Regardless of how these debates shake out, they underscore the fact that future psychologists need to be prepared to work with diverse groups. Future researchers will need to recruit more diverse participants. Future teachers will be instructing an increasingly heterogeneous student body that will want to hear about research that reflects their experiences. And for those who wish to work as practitioners, many of psychology's future career openings may involve working with low-income and ethnically diverse populations. A case in point: Some states, such as Massachusetts, already require coursework in diversity for psychology licensure candidates.
How can you prepare to work with diverse populations, not just ethnic diversity, but also diverse by age, sexual orientation, gender, gender identity or any other important demographic variable? Here's some advice:
Seek out diversity training. Your graduate program may provide coursework on diversity, multiculturalism, gender, socioeconomic status or other variables. Take a class in this area. If you are engaging in clinical work, consider seeking an internship or practicum where you work with diverse populations. For researchers, consider examining constructs such as ethnicity within your research and study diverse populations if you can.

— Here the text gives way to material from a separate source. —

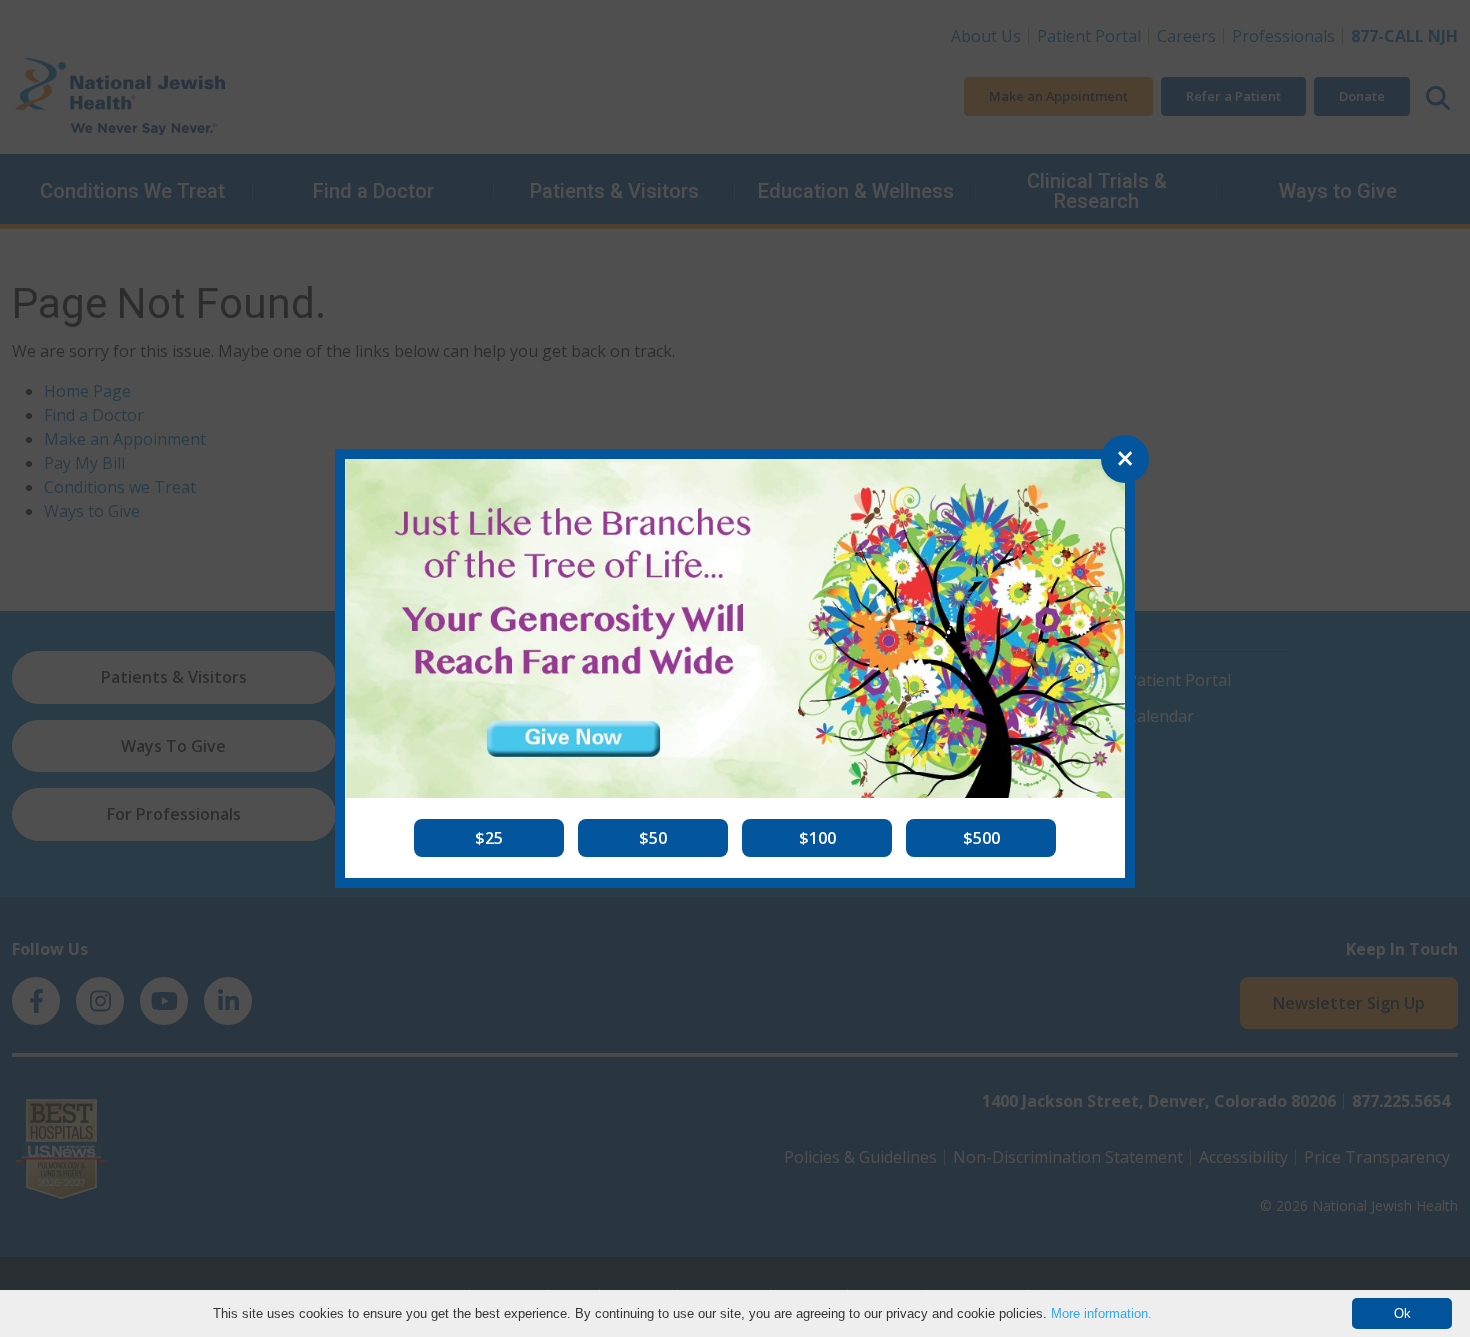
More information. (1101, 1313)
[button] (489, 838)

Read the literature. Peruse articles and books that consider diversity issues within in your interest area. You may find some critical differences among groups, or perhaps there's a meaningful absence of information that you can fill through a study of your own. You can also expand your reading to areas that are outside your field but important to diversity research, such as microaggressions.
Engage in self-reflection. Everyone has biases and prejudices. Take stock of yours, and consider their impact on your research, clinical work and teaching. Also, consider the concept of "privilege" — how you may have benefited from your class, race, ethnicity, sexual orientation or education.

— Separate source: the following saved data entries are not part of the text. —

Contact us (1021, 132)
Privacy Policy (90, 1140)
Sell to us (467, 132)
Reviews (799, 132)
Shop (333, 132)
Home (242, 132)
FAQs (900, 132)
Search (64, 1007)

Check out APA's diversity resources. On APA's website, you can read guidelines for providing clinical services with multicultural populations, tips for recruiting diverse participants for your studies and handbooks for working with particular subgroups.
In my own career, considering issues of diversity has greatly deepened my understanding of my research and clients as well as myself. In addition to preparing you for a changing America, studying diversity issues will also make you a better psychologist.